Exercise requirements: Find every line in the data that contains the word "section". Return each of those lines.

··· Record extracts

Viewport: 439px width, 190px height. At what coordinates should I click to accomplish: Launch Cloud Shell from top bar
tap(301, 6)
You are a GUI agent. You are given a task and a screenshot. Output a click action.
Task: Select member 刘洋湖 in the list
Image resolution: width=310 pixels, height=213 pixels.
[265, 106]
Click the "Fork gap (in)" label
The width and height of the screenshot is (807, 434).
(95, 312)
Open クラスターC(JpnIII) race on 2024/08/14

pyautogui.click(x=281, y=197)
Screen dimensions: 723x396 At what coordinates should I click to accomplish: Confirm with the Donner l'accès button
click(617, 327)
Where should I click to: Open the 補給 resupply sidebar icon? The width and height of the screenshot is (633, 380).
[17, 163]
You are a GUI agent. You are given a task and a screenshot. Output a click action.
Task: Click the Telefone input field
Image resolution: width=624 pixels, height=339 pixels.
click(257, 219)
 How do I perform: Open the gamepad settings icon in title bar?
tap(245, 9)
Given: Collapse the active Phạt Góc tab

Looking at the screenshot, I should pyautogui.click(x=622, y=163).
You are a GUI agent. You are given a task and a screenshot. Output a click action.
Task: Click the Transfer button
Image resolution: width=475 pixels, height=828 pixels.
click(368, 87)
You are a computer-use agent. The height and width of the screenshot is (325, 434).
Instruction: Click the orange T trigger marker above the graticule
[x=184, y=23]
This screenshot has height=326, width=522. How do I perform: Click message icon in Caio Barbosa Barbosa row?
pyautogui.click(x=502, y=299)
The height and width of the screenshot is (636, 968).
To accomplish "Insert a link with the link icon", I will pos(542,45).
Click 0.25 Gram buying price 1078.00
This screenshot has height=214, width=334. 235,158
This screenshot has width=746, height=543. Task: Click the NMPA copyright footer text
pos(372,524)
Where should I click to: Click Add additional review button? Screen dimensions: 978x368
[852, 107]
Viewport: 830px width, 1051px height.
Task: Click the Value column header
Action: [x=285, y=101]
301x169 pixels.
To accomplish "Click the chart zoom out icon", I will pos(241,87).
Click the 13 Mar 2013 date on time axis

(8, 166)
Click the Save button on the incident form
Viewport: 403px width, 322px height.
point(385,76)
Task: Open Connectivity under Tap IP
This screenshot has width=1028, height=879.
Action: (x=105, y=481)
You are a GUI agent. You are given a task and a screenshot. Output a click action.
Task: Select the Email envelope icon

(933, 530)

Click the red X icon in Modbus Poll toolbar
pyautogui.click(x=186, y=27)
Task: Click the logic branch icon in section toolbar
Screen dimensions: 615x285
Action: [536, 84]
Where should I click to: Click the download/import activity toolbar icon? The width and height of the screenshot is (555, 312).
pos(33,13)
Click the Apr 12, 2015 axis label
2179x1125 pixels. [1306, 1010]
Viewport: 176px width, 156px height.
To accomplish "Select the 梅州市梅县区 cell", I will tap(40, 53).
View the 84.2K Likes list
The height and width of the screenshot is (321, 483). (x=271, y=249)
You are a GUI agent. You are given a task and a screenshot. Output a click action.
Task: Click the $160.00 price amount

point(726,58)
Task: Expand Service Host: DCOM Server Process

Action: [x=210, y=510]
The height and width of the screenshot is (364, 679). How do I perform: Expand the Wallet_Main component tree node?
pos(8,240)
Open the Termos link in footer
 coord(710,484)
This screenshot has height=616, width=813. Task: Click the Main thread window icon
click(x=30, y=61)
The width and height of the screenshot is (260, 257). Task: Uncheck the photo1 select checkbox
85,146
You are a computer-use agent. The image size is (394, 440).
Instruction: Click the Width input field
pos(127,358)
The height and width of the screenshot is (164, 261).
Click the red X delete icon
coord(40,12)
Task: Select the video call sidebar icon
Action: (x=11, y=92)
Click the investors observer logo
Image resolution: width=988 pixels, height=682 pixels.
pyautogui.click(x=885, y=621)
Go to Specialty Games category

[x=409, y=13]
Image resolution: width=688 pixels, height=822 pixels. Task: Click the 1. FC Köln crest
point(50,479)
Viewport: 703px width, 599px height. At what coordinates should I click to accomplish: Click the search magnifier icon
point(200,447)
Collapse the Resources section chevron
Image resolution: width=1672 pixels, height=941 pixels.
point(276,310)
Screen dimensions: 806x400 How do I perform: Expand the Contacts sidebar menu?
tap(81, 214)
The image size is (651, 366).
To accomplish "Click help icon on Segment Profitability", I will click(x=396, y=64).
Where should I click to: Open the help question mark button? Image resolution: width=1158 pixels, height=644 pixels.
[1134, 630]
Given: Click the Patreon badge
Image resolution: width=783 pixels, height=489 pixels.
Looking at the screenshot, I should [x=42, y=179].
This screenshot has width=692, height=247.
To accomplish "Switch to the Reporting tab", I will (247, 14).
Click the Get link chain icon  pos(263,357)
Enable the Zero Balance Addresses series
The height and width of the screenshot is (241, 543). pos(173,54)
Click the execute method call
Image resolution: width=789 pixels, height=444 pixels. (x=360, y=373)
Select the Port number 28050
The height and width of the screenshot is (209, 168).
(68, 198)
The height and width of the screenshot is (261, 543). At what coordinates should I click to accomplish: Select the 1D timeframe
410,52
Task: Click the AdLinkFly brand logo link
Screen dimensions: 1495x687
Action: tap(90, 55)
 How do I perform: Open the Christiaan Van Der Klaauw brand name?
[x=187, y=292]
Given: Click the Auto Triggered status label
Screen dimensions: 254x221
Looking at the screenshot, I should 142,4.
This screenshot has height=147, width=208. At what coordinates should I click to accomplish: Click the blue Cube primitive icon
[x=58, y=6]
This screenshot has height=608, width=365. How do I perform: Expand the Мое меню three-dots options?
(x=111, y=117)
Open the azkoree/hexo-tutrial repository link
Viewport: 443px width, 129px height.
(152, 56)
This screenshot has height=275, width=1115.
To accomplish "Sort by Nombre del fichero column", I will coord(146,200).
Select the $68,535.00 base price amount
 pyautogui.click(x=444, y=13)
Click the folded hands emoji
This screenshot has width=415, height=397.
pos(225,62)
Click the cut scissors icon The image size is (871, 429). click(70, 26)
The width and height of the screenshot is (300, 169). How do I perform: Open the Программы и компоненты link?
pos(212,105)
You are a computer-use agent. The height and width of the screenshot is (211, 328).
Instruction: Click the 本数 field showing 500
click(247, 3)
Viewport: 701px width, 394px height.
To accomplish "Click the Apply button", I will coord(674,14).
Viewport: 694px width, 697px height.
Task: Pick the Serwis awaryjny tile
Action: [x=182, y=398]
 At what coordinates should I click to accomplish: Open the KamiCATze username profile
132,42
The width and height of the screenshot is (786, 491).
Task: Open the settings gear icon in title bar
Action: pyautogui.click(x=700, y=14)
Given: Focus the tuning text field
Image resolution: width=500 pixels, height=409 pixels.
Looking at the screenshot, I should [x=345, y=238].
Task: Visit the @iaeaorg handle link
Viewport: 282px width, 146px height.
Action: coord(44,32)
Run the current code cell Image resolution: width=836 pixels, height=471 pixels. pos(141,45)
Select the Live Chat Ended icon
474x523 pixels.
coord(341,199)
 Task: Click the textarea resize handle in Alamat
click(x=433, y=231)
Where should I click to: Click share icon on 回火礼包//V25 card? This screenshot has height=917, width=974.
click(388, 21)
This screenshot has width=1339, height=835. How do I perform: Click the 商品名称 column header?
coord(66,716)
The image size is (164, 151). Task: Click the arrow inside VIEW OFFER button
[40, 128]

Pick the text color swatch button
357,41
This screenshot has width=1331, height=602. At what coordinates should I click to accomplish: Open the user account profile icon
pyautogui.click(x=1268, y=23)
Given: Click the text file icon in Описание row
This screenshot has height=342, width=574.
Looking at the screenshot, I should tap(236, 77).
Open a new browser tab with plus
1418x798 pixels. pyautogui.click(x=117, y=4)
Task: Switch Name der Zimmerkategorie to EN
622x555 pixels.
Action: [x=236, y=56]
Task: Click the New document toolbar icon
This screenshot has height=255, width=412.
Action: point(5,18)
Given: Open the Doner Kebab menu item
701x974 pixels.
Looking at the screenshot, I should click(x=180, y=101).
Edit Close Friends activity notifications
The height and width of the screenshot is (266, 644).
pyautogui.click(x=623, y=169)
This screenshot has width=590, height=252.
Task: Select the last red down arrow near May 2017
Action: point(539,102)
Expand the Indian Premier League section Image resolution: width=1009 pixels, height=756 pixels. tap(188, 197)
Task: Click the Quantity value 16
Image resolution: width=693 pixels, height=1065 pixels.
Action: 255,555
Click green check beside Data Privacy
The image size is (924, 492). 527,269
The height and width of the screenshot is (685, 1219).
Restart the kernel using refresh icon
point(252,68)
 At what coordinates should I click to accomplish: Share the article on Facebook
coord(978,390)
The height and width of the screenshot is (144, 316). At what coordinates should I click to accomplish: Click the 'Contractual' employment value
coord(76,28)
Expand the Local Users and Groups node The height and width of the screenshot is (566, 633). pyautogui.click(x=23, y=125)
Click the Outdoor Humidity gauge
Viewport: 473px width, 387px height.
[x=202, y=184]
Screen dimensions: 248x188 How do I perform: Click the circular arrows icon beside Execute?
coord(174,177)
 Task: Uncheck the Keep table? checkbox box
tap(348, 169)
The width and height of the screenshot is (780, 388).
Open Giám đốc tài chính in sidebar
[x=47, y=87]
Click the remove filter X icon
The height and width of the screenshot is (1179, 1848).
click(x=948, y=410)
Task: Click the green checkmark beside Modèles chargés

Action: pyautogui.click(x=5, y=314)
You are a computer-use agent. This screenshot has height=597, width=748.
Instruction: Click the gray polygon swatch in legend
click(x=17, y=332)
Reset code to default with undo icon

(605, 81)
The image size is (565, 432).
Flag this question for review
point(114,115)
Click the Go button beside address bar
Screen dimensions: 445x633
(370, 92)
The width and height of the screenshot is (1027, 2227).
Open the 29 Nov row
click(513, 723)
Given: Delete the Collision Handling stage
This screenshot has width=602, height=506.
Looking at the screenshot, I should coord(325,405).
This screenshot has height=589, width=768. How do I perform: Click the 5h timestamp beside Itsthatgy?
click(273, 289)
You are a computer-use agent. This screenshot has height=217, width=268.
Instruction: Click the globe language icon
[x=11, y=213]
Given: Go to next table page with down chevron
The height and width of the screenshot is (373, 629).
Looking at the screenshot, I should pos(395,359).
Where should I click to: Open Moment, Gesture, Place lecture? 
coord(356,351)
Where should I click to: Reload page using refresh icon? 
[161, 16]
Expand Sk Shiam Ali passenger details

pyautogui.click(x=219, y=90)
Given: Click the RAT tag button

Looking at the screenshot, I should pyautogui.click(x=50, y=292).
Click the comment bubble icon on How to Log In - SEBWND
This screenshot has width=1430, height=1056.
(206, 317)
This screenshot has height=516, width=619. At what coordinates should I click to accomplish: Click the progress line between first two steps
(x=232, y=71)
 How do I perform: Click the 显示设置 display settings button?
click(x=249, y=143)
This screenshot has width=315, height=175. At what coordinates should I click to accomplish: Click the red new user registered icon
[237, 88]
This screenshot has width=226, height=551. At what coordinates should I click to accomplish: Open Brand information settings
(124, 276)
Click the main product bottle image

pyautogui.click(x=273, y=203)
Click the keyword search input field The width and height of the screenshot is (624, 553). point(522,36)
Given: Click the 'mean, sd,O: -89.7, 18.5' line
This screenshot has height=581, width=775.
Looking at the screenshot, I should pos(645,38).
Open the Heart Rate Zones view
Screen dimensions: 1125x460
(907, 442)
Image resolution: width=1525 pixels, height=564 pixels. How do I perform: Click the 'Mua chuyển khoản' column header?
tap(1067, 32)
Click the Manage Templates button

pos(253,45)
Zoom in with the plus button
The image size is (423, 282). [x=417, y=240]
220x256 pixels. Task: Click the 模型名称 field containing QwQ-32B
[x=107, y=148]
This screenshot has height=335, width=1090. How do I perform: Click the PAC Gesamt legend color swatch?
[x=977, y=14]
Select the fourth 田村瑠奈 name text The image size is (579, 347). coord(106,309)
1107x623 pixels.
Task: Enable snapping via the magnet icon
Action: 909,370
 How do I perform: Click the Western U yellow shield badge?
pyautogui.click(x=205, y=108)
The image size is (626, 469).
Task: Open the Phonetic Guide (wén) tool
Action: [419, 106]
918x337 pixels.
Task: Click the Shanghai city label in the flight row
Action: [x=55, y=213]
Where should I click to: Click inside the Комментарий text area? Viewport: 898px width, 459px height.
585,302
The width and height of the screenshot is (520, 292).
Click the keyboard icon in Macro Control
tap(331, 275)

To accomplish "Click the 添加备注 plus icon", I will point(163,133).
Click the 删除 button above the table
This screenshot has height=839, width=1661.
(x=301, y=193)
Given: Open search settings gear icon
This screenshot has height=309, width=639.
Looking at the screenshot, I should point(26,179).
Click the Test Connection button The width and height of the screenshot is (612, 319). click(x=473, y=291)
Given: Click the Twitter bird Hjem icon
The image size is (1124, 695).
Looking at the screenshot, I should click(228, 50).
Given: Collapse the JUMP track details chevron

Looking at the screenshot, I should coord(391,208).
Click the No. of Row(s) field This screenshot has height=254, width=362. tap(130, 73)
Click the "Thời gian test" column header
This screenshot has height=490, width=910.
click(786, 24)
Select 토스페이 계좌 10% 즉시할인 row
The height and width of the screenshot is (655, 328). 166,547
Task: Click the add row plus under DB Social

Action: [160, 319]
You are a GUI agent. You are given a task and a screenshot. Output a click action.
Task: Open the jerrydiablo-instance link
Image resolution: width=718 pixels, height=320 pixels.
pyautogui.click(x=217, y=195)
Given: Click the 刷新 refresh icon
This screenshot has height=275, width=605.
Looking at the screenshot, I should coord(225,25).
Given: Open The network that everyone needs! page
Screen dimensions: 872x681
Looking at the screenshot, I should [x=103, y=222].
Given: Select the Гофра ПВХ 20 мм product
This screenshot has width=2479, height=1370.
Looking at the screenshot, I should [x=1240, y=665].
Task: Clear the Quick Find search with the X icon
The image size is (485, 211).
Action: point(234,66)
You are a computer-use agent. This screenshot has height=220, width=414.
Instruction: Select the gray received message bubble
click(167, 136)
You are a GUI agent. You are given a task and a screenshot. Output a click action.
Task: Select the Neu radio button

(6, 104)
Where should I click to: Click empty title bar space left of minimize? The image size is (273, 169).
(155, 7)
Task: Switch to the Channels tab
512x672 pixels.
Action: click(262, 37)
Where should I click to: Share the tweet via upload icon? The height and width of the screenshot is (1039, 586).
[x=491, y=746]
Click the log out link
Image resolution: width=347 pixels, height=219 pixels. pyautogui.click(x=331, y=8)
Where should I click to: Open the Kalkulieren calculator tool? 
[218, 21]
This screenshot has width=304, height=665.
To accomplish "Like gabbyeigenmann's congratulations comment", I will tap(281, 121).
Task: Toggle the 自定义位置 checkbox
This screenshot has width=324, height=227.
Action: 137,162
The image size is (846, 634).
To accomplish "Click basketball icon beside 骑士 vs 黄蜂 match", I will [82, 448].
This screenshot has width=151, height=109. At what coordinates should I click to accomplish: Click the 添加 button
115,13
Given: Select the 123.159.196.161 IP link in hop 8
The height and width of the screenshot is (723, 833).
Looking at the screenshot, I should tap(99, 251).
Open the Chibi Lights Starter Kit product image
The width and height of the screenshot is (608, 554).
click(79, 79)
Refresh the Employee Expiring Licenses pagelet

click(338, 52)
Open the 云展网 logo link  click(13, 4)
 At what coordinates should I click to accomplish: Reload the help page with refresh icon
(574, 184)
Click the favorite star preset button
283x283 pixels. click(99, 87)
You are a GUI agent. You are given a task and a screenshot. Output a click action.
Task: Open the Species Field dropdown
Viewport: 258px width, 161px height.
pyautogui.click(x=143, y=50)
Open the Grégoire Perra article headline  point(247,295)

······

Answer below:
Task: Click the logic branch icon in section toolbar
Collapse the Resources section chevron
Expand the Indian Premier League section Image resolution: width=1009 pixels, height=756 pixels. tap(188, 197)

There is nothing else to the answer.